In “Whiteout,” Cockburn and St. Clair relate this episode quite differently. After dutifully recounting Webb’s lunch with Fenster, they write: “Webb told Fenster to look at the DEA records and the grand jury transcripts that had been turned over as part of the discovery process in the investigation into the Meneses drug ring in the Bay Area. Fenster immediately reviewed the documents and was able to lead Blandon through a series of questions about his ties to the Contras. . . .” In “Dark Alliance,” Webb makes no mention of asking Fenster to look at documents; rather, Fenster gets his information directly from Webb.

This is the type of airbrushing of history one expects to find in a Soviet archive. It serves Cockburn and St. Clair’s purpose, however, of portraying Webb as a journalistic martyr, a courageous battler against the CIA and its apologists in the media. “Whiteout” is filled with bitter attacks on reporters at such papers as the New York Times, the Washington Post and the Los Angeles Times for helping cover up the intelligence agency’s misdeeds. Oddly, though, the authors, in making their case against the CIA, frequently cite stories appearing in those very papers. In a chapter on narco-trafficking and money-laundering in Mexico, for instance, the authors in their notes acknowledge the work of Douglas Farah of the Washington Post, Laurie Hays of the Wall Street Journal, and Sam Dillon and Tim Golden of the New York Times. Such citations seem to contradict Cockburn and St. Clair’s view of the press as CIA lap dogs.

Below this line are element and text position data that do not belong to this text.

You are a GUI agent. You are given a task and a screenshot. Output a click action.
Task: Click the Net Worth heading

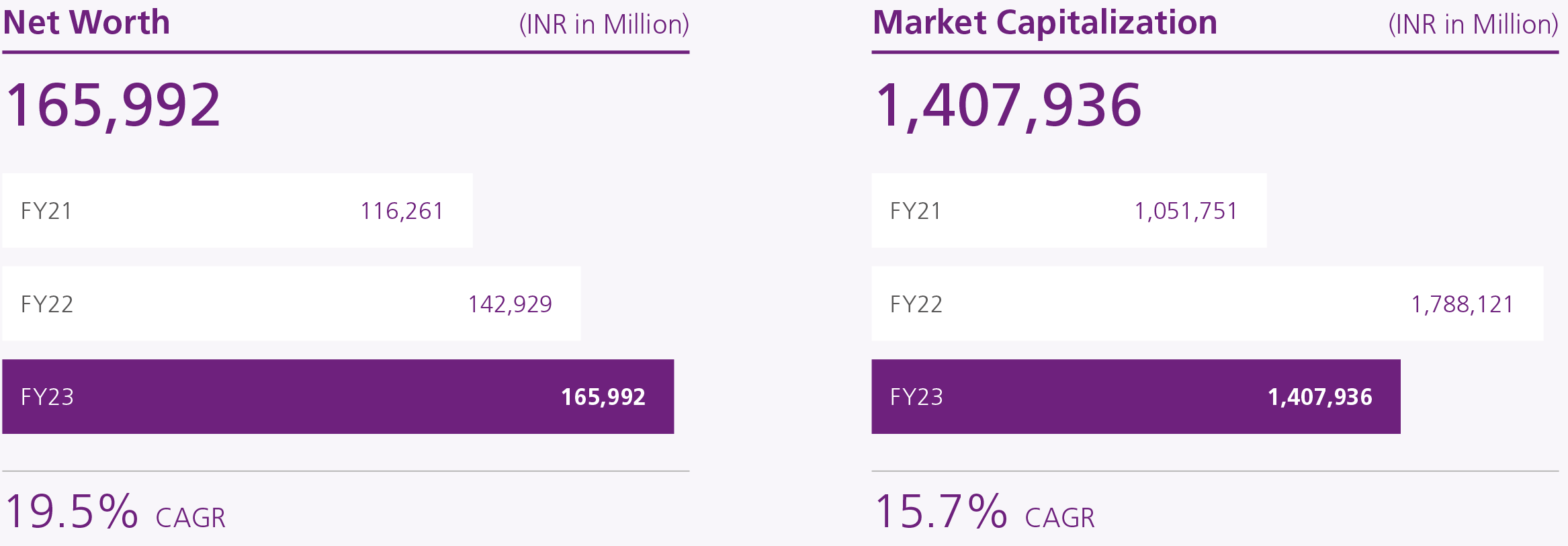(87, 22)
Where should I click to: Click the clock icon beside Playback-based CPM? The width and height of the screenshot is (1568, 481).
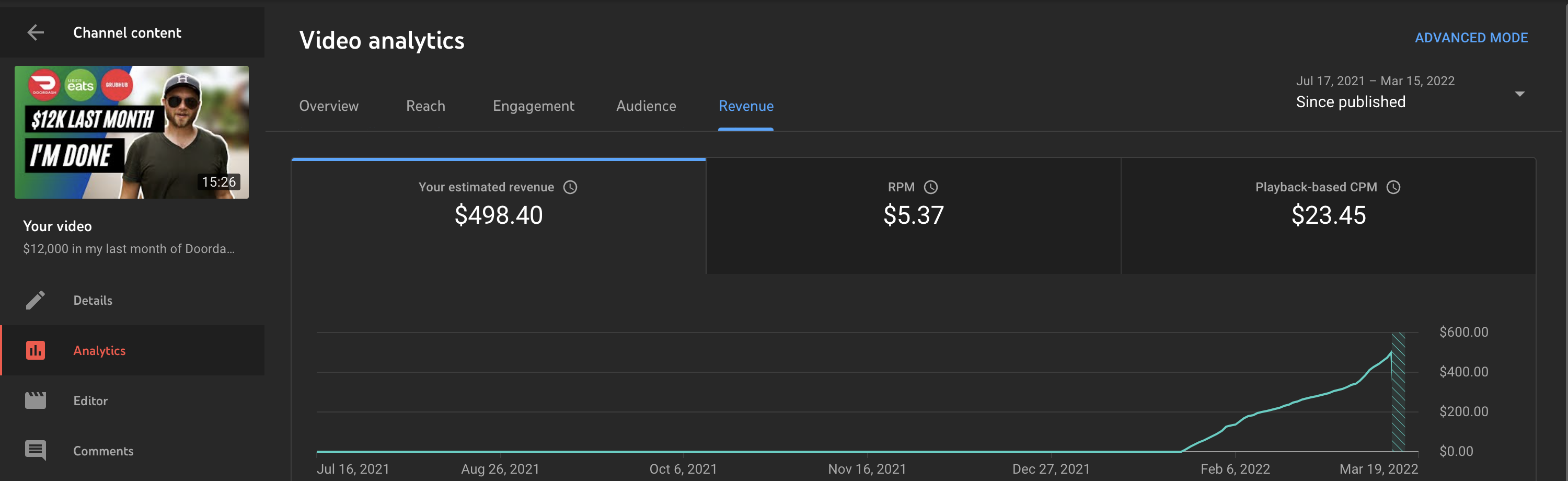[1393, 187]
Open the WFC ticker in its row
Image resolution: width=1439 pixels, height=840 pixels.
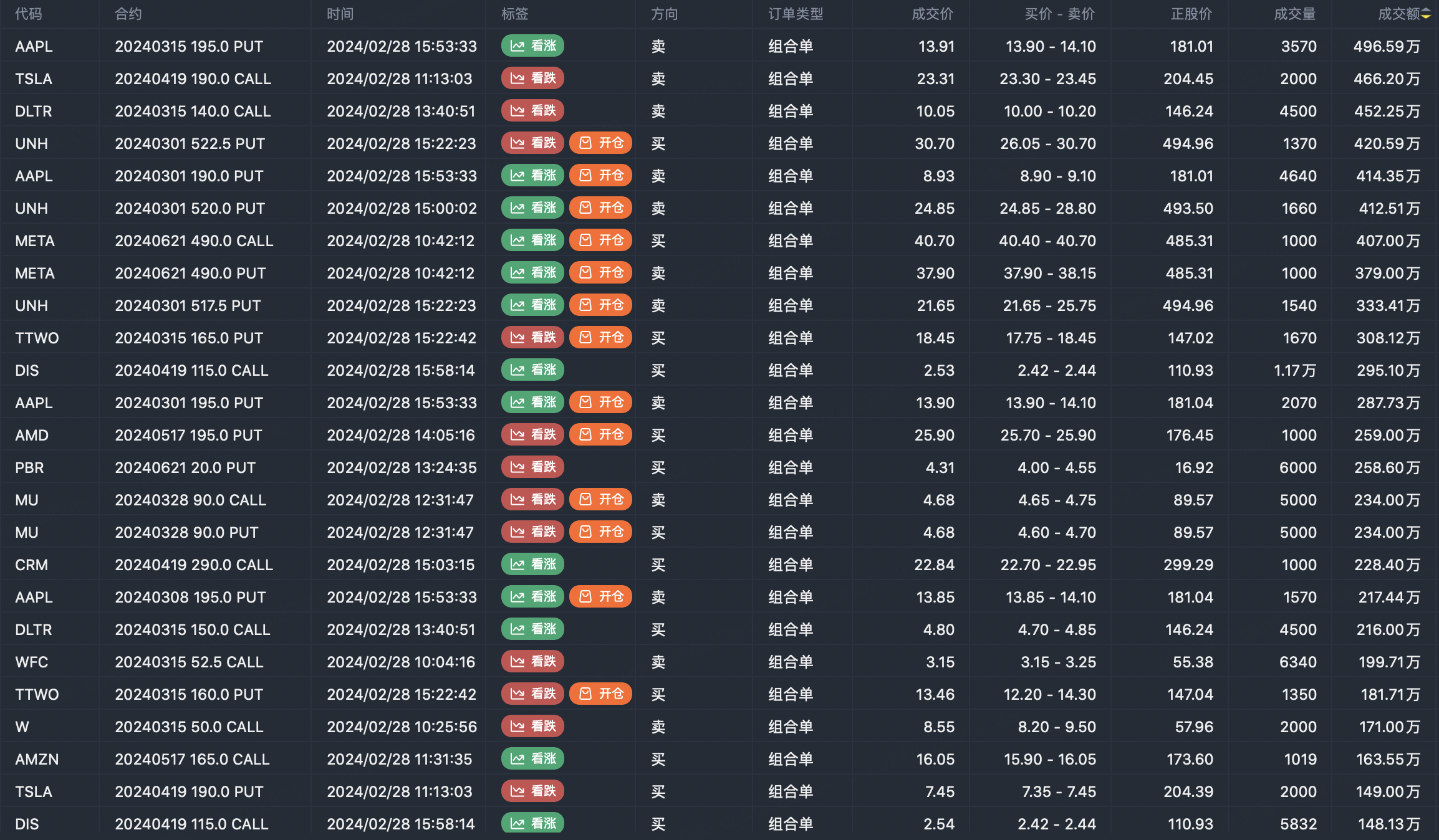[x=32, y=662]
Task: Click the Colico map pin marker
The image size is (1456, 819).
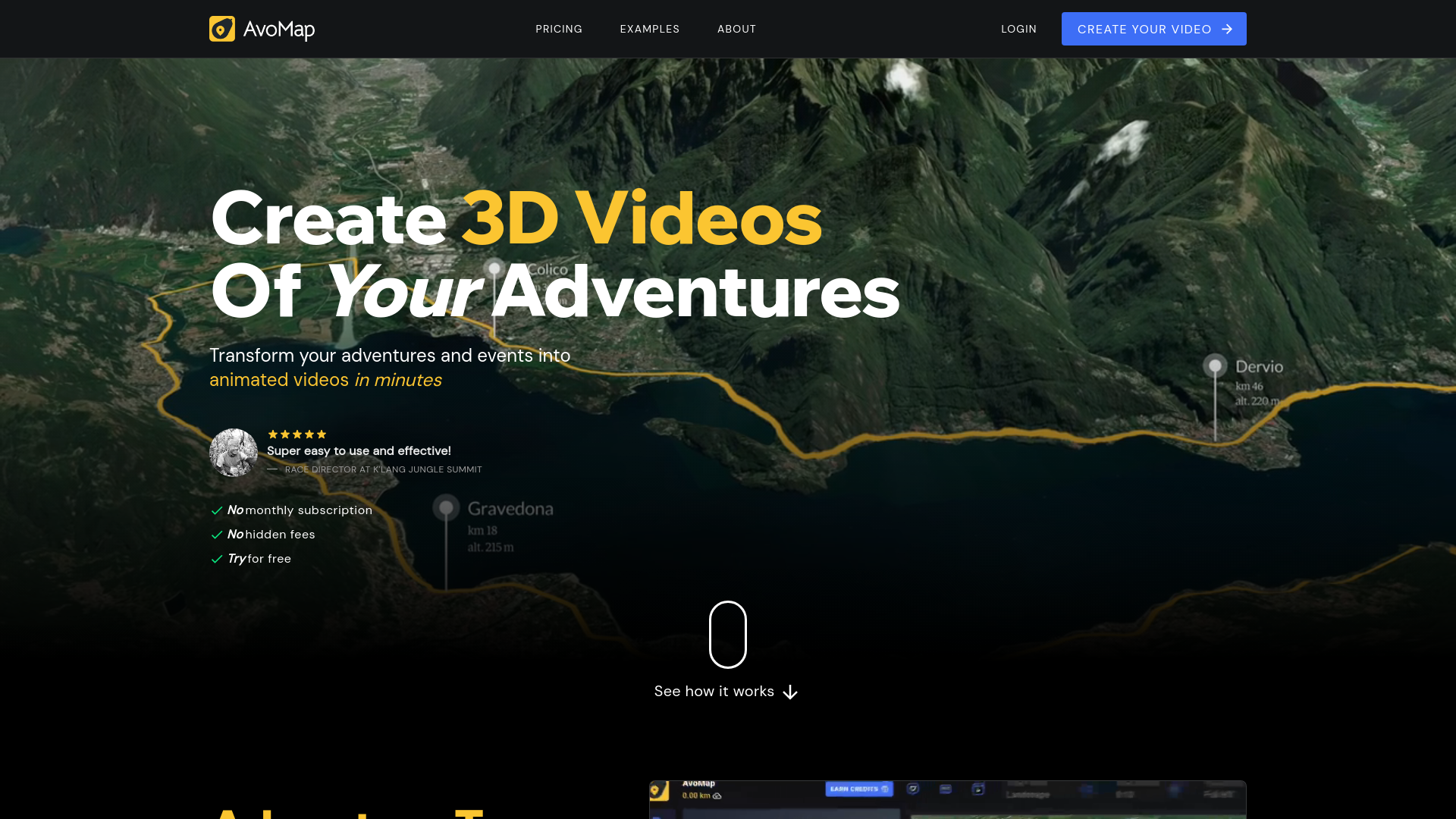Action: (494, 268)
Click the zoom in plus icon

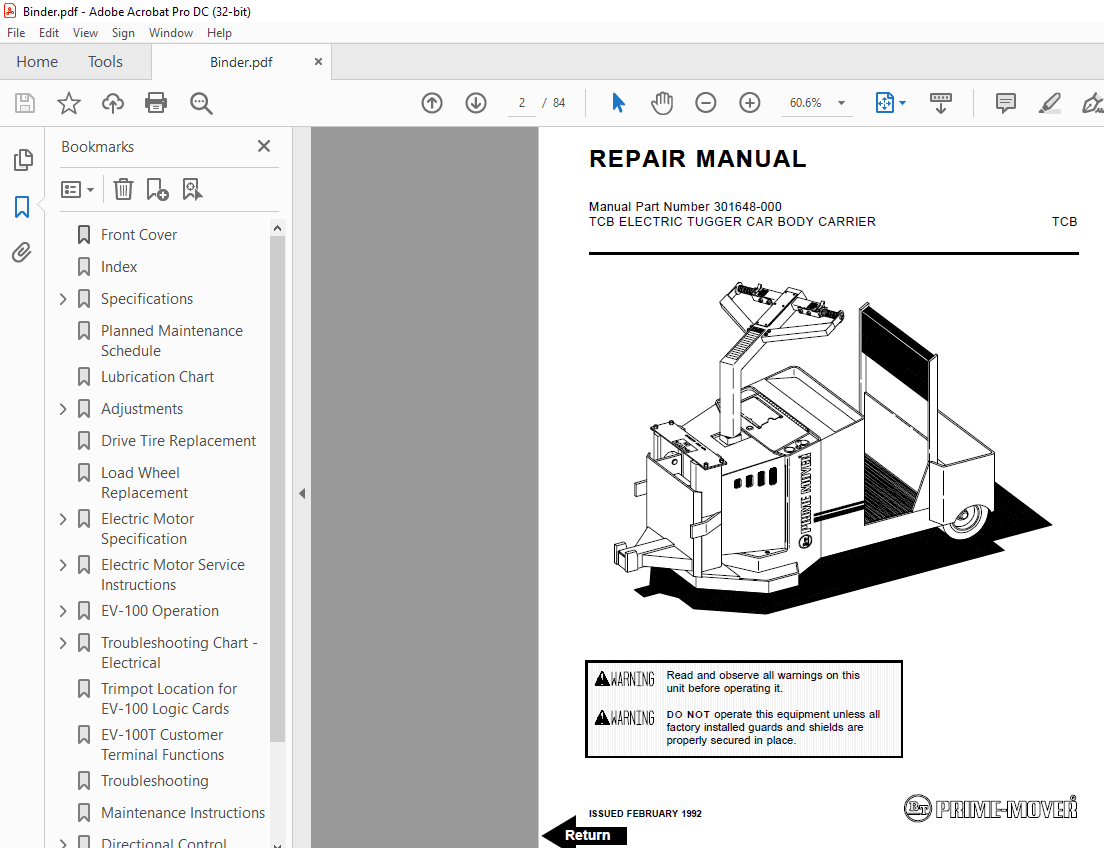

Had Cockburn, St. Clair and Webb limited themselves to reporting on the CIA’s periodic alliances with forces involved in drug trafficking, they would have performed a useful service. By instead placing the CIA at the heart of the international drug trade and blaming it for the woes that drugs have inflicted on American society, they have guaranteed themselves an audience limited to true believers. Reading their books, I was struck by how much their worldview resembles that of the DEA and other prosecutors of the war on drugs. If only the CIA would get out of the way and let the DEA do its job, these writers suggest, the flood of drugs into the United States would diminish. For them, foreign traffickers and suppliers are the main source of the nation’s drug problem, rather than any internal social factors. Such an approach feeds the belief that the solution to that problem lies not in reducing the demand for drugs but in arresting more traffickers and busting more drug rings. Books like “Dark Alliance” and “Whiteout,” while purporting to expose the hypocrisy of the drug war, paradoxically support it.